In the afternoon they reached the little harbor where they were to buy gasoline. When, after some haggling and unnecessary delay, the motors were started again, Clay looked very sober.
“We’re broke,” he announced. “If we get any more gasoline we’ve got to earn it, in some way.”
To the credit of the boys be it said that they received the announcement with due gravity, but refused to be much depressed by it. They declared that they could earn more money, never stopping to think that they were in South America and not in Chicago!
Straight to the west the mighty river lay, stretching to the blue skyline. They passed the Trombetas on the third day, and towards night came to the Madeira, into which Frank, who was at the wheel, directed the prow of the Rambler.
“Where might you be going, Frank?” Jule asked as, after half an hour, the boy turned the Rambler into a little creek perhaps five miles away from the mouth of the Madeira. “Which of the big streams that met back a ways is the Amazon?”
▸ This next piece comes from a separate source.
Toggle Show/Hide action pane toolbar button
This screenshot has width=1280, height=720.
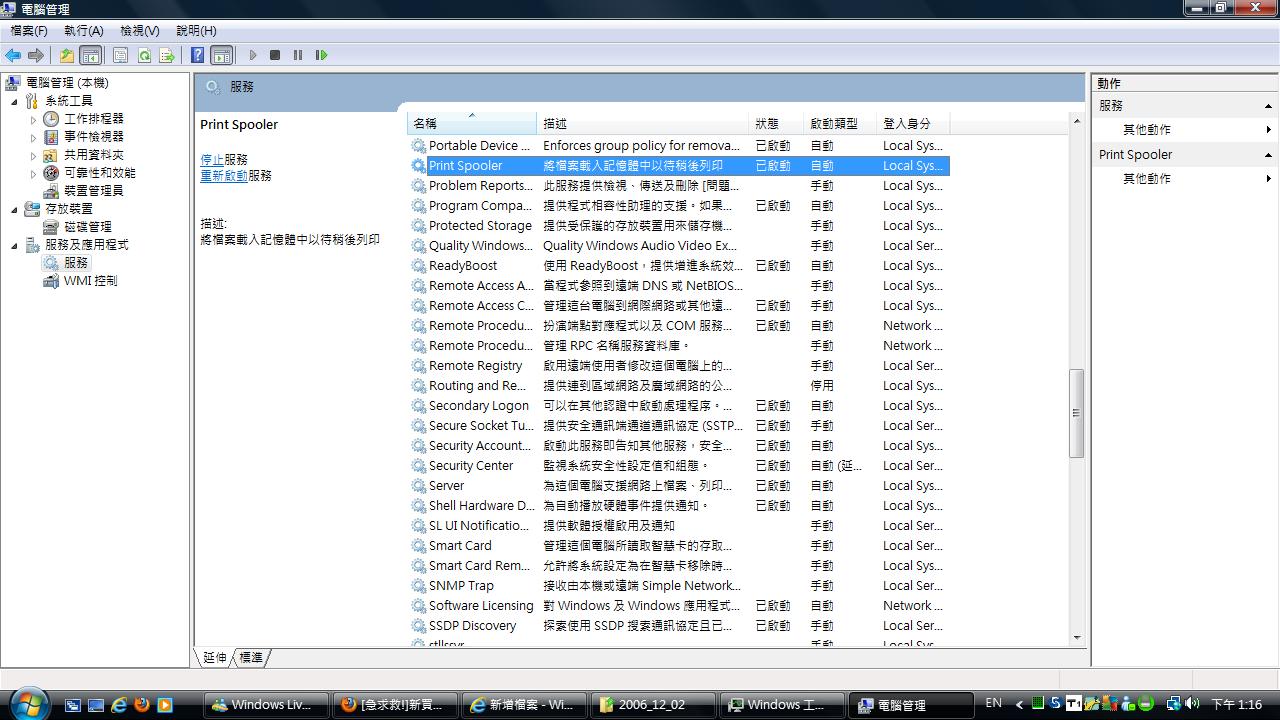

“This is the Madeira,” Frank replied. “It is not as long as the Amazon, but it is some river for all that. I don’t know that this creek has any name, but that won’t prevent us tying up for the night here. I’ve a sort of affection for this place. You see, boys,” he added, a grim smile on his face, “I stopped here on the way down from Peru. I wasn’t exactly looking for sport here, either! While here at that time, I saw something that caused me to think we might pick up a cargo here now—something we can turn into gasoline and such tinned goods as we need. From now on, of course, we can get most of our food from the river and forest, as fish and game are plenty. I’ll show you our dessert, directly.”
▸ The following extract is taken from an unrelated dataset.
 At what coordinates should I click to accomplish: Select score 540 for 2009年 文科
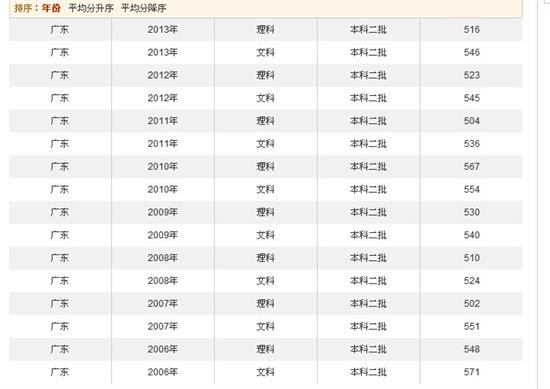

The Rambler was soon anchored for the night in the creek, but the boys did not build a “cook” fire on shore, as the wild tangle of undergrowth came down to the edge of the creek. While Case was frying bacon and eggs and making coffee, Frank went ashore in the row-boat, “after dessert,” he said, the motor boat having been anchored at least thirty feet from the bank. When he returned he carried an armful of green, tough-looking things, each weighing not far from two pounds. He passed one to each of his chums and sat grinning as they made cautious examinations and asked questions about the “fruit.”
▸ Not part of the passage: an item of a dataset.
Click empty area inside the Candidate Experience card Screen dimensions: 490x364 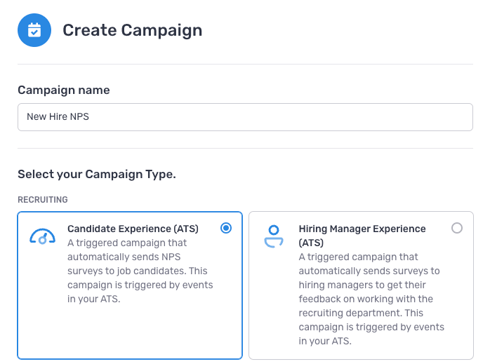pyautogui.click(x=130, y=332)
“They are custard apples,” he said, after the boys had guessed for a time. “The natives call ’em chirimoya. Some of them weigh ten pounds. See, it is a pie, already made,” he added, breaking open one of the “apples.”
Inside was a delicious soft pulp, thickly sown with black seeds. It reminded the boys of the Indiana pawpaw. Jule said it was a banana, pine-apple, pear and strawberry all in one. Several were consumed that night and more collected for the next day.
“Besides these,” Frank said, opening a second “apple pie,” as he called it, “we’ll find something worth while here.”